Comment by Rojas — 4/9/2009 @ 1:35 pm
I believe his position is “I think we should leave it up to the states”; sort of the same for his abortion answer.
And it’s a good answer (indeed, the right one), if we can assume he means it and would apply it rigorously. My assumption was always that it was more a non-answer than a hard indictment, one of those Ron Paul blind spots where an issue isn’t of particular interest to him one way or the other so he just kind of reverts to a lazy script. And, it’s not necessarily a hard indictment of DOMA—that question isn’t so much whether states have the right to define marriage differently but rather how the federal government chooses to deal with the disparity.

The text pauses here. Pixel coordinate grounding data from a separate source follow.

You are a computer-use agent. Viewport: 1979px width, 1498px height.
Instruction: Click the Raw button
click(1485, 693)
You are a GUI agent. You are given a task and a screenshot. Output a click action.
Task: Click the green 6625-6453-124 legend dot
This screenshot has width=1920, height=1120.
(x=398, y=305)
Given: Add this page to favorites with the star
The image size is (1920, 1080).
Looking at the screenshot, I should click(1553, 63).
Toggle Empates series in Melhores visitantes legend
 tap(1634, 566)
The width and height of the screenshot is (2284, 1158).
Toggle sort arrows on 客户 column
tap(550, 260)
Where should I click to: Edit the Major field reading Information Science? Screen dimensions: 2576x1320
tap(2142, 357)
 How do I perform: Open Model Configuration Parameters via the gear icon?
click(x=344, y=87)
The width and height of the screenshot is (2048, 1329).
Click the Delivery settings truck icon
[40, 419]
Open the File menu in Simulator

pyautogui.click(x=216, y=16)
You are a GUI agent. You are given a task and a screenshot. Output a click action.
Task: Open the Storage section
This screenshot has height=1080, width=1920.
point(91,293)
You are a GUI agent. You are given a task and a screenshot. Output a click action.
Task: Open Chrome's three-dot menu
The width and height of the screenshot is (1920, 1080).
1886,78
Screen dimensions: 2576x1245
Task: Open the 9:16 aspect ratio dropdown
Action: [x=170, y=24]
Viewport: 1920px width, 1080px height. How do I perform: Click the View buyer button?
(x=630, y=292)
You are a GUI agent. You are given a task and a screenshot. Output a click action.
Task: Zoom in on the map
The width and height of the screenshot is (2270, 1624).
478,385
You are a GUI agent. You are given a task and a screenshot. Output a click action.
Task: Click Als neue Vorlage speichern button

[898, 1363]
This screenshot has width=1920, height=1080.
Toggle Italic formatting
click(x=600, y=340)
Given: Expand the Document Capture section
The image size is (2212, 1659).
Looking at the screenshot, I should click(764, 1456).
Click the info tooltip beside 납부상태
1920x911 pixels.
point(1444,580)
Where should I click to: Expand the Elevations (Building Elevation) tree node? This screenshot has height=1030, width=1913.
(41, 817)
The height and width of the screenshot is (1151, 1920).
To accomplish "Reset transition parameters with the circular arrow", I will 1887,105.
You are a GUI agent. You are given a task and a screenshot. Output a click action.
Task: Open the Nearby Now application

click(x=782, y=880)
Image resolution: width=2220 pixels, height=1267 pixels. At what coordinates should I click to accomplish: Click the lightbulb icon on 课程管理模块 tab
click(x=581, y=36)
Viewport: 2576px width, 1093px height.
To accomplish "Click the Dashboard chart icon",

To put that another way, generally speaking the federal government will eventually have to take a stand on who is married and who is not, at least if the civil designations of marriages in states has any bearing whatsoever on federal law or policy. If a gay couple are legally married in Vermont and one of them gets in a car accident in Alabama, do they have the right to be by their side as they lay dying? Is that legitimately an area wherein Alabama law supercedes? Is equal protection even an area of law that can differ fundamentally and functionally from state to state (clearly, the racial issue is the very direct analogue)? I don’t know that I have an answer yet to those questions, but they’re questions that this road leads to, and somebody at some point on the federal level is going to have to take up that debate (either the Supreme Court or Congress or, most likely, both). I don’t know that I can yet predict how conservatives are going to fall on that, Ron Paul included.